H’okay. So C279, which started out pretty decent, is getting worse and worse. Now they’re trying to ammend it so that trans people[1] would have to carry their surgery-status papers (wtf??) with them just to use a fucking bathroom. Um, hello? The whole point of the bill was to PROTECT the human rights of TRANS PEOPLE!
AUGH!!!
God. That hateful man’s granddaughter is in more danger from him – statistically, if for no other reason, since he’s an adult relative – than from some random perp who decided that jumping out from behind a bush was too passé and that going through the effort of dressing in drag is totally the new wave of victim-accosting[2].
Eugh.
 
Anyway. Thinking about this, and having read Jeana’s post about Indiana (where she lives), I’m starting to wonder what we can do in terms of checking with businesses (I’m thinking in particular public pools, spas, gyms, yoga studios, etc) locally regarding what their policies are.
While yes, in Ontario, trans people’s human rights are protected by Toby’s Law, and Provincial law does take presidence over Federal under these circumstances, (a) the law isn’t necessarily reliably upheld in, for example, court situations[4], and (b) it’s only Ontario.
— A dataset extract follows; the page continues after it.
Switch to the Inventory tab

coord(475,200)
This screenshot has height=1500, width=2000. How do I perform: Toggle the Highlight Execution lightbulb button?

BC has a similar law[4], and so does the NWT, BUT outside of those jurisdictions, everyone else doesn’t even have a matchstick to hold up. As someone living on the border with another province, it would be really nice to be able (to pick a swanky example) to do an informal Dyke Day at Le Nordik without worrying that the trans women among us would be open to that much more potential harrassment.
 
So, here’s what I’m thinking: Let’s phone/email our local community centres, spas, gyms, etc and see who will pull a Planet Fitness and support trans people using their facilities and, therefore, who does (and, incidentally, who does not) deserve our money. Okay? Okay.
Go.
 
 
TTFN,
Ms Syren.
 
 
[1] Which would disproportionately effect trans women and trans-fem-spectrum people, for all the usual reasons, which can be case-in-pointed by how the focus of these idiots trying to ruin C279 boils down the “ZOMG MAN in DRESS! My delicate masculinity is afeared[3]!”
 
[2] FFS. Look. The whole business where predators – rapists who rape adults, rapists who rape kids, you name it – “jump out from behind a bush” or “hide in a dark alley” or otherwise attack people who are not both already vulnerable AND known to them?… We’ve known that this is bullshit for AGES. Everyone knows that predators are lazy. Attacking a stranger in a bathroom or a locker room takes effort. It’s risky, in that public locker-rooms and rest-rooms are well-lit, typically well-populated, public places, and it’s risky in that most people in thse well-lit, well-populated public spaces aren’t already incapacitated in some way. It’s unlikely to work. Even without having to buy special clothes[1] to do it, it’s still WAY easier to attack someone who already trusts you, with-whom you have a visibly possitive, or at least social/familial, relationship, so that nobody will believe that you did it even IF your victim believes it themselves and starts telling people.
 
[3] Which I wish was as easy to laugh off as I’ve written it, but seriously, this is the root cause of the murder of SO MANY WOMEN. Another black, trans woman was murdred – by police, fyi – just yesterday. Her name was Mya Shawatza Hall (please read the whole thing).
 
[4] For “Reasons”, mostly, but also because “gender identity” and “gender expression” weren’t explicitely define and, as such, a given judge could theoretically choose to interpret the terms using a super-narrow, genitals/medical/surgical-based definition (as has been the case in BC, for example).